Convicted by Memory: Recovering Spatial-Temporal Digital Evidence from Memory Images

Brendan Saltaformaggio, Assistant Professor, School of Electrical Computer Engineering, Georgia Institute of Technology

Abstract: 

Memory forensics is becoming a crucial capability in modern cyber forensic investigations. In particular, memory forensics can reveal "up to the minute" evidence of a device's usage, often without requiring a suspect's password to unlock the device, and it is oblivious to any persistent storage encryption schemes. Prior to my work, researchers and investigators alike considered raw data-structure recovery the ultimate goal of memory forensics. This, however, was far from sufficient as investigators were still largely unable to understand the content of the recovered evidence; hence, unlocking the true potential of such evidence in memory images remained an open research challenge.

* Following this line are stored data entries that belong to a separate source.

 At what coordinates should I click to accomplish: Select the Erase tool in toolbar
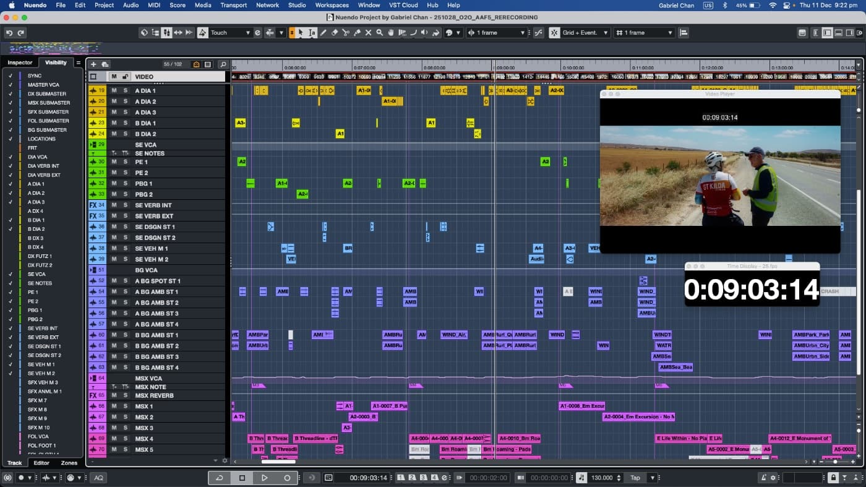pyautogui.click(x=335, y=33)
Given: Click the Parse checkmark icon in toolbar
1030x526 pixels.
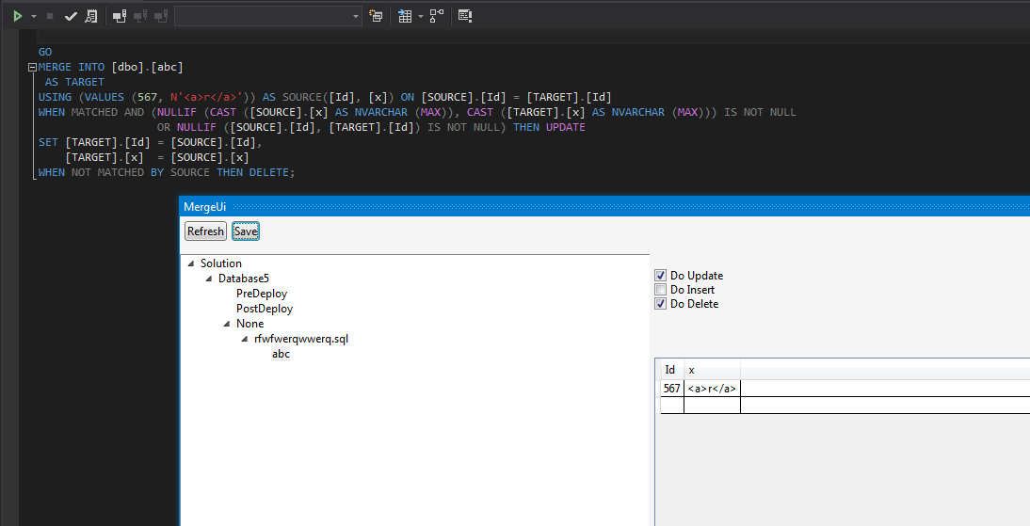Looking at the screenshot, I should click(x=71, y=16).
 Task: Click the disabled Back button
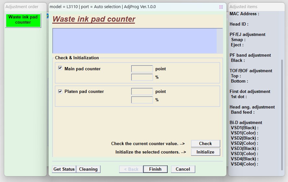click(x=131, y=169)
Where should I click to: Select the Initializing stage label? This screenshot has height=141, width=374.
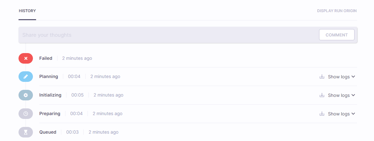point(50,95)
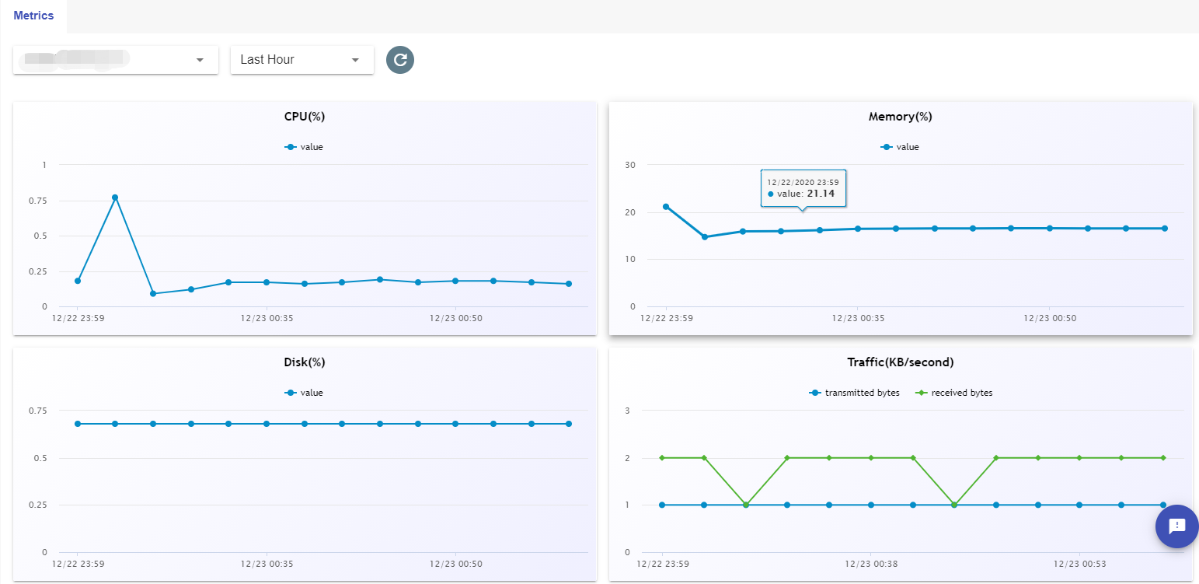Viewport: 1199px width, 584px height.
Task: Click the last received bytes point on Traffic chart
Action: pos(1163,458)
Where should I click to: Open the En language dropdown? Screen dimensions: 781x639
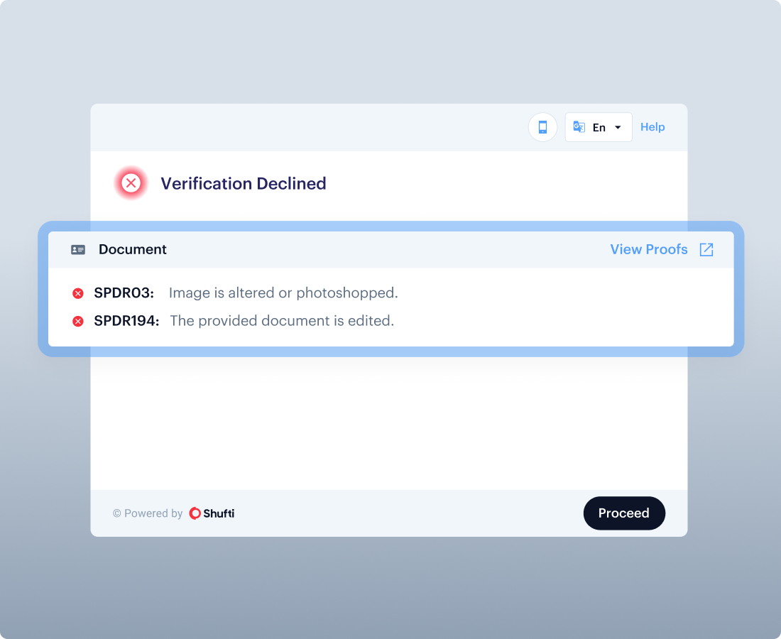pyautogui.click(x=599, y=128)
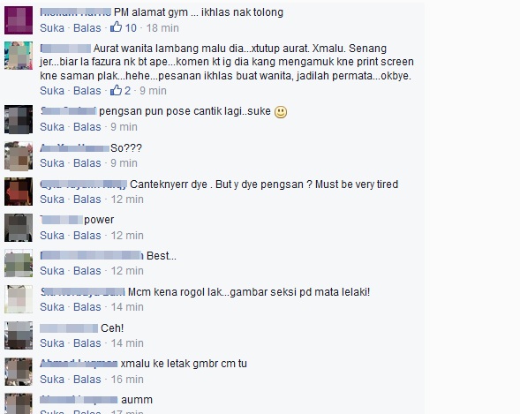Click Balas under 'pengsan pun pose cantik' comment
This screenshot has width=520, height=414.
(87, 127)
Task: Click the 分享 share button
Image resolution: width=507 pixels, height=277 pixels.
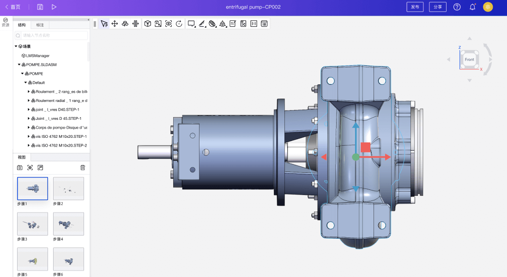Action: pyautogui.click(x=437, y=7)
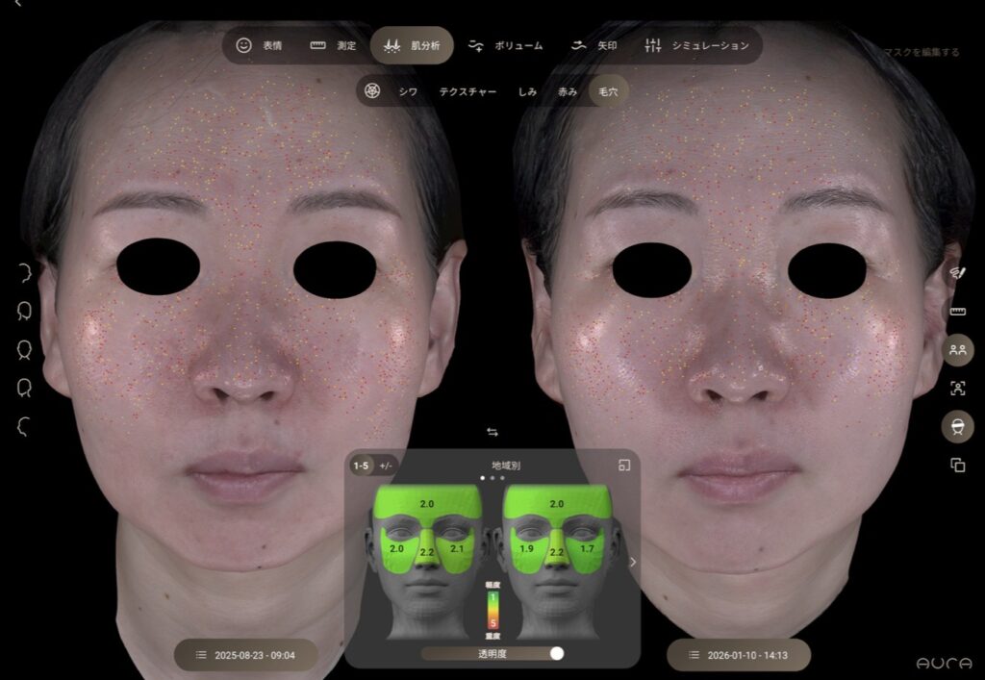Toggle the side-by-side comparison mode icon
This screenshot has width=985, height=680.
957,349

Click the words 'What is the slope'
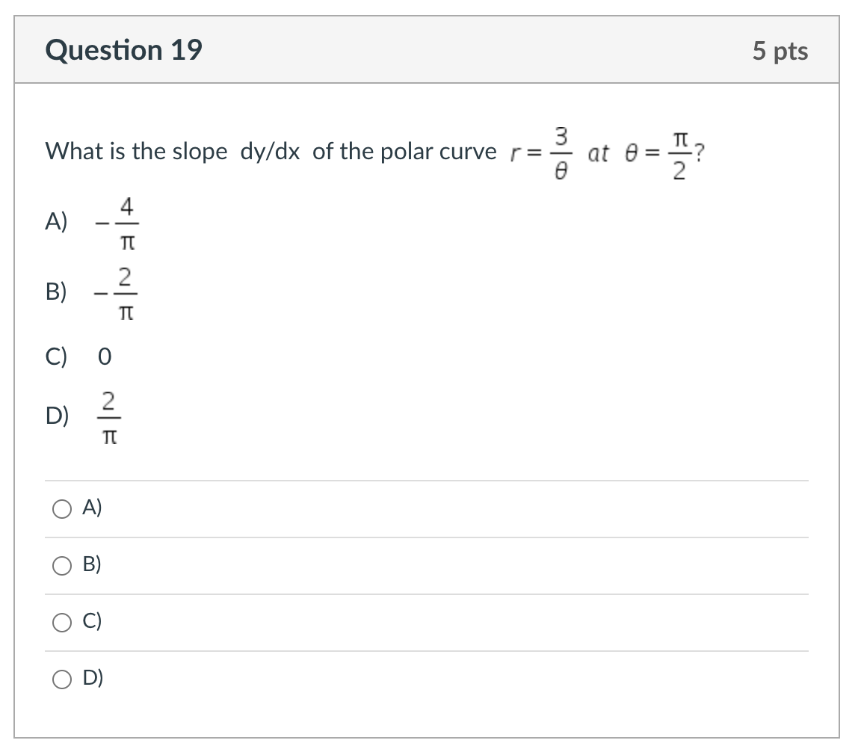136,152
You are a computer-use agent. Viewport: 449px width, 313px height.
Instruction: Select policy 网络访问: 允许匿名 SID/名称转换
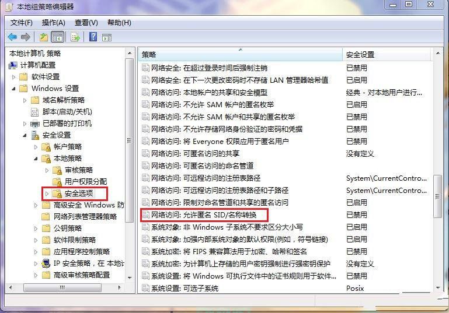(204, 214)
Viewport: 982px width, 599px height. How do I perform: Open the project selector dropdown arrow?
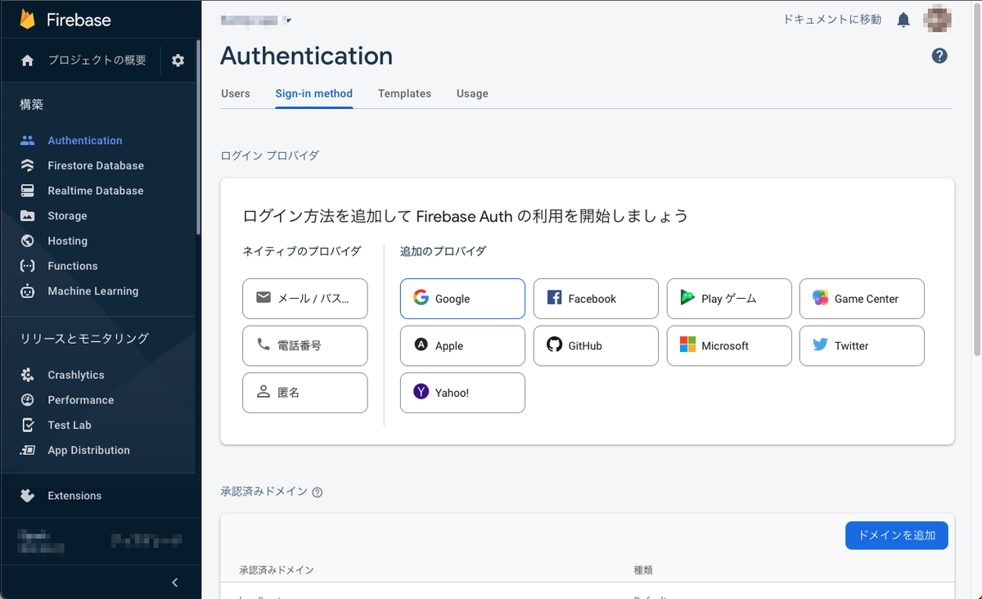point(287,20)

In this talk, I will focus on my research efforts which break from traditional data-recovery-oriented forensics and instead leverage program analysis to automatically locate, reconstruct, and render spatial-temporal evidence from memory images. I will describe the evolution of this work, starting with the reuse of binary program components to overcome the burden of recovering and understanding highly probative data structures, e.g., photos, chat contents, and edited documents. Then, shifting away from the recovery of data structures, I will introduce spatial-temporal evidence recovery, culminating in the instrumentation of program executions to recreate full sequences of previous smartphone app screens, all from only a single snapshot of a device's memory. Finally, to highlight the role of memory forensics in my overall research agenda, I will briefly present my ongoing and future work in integrated cyber/cyber-physical attack defense and forensics.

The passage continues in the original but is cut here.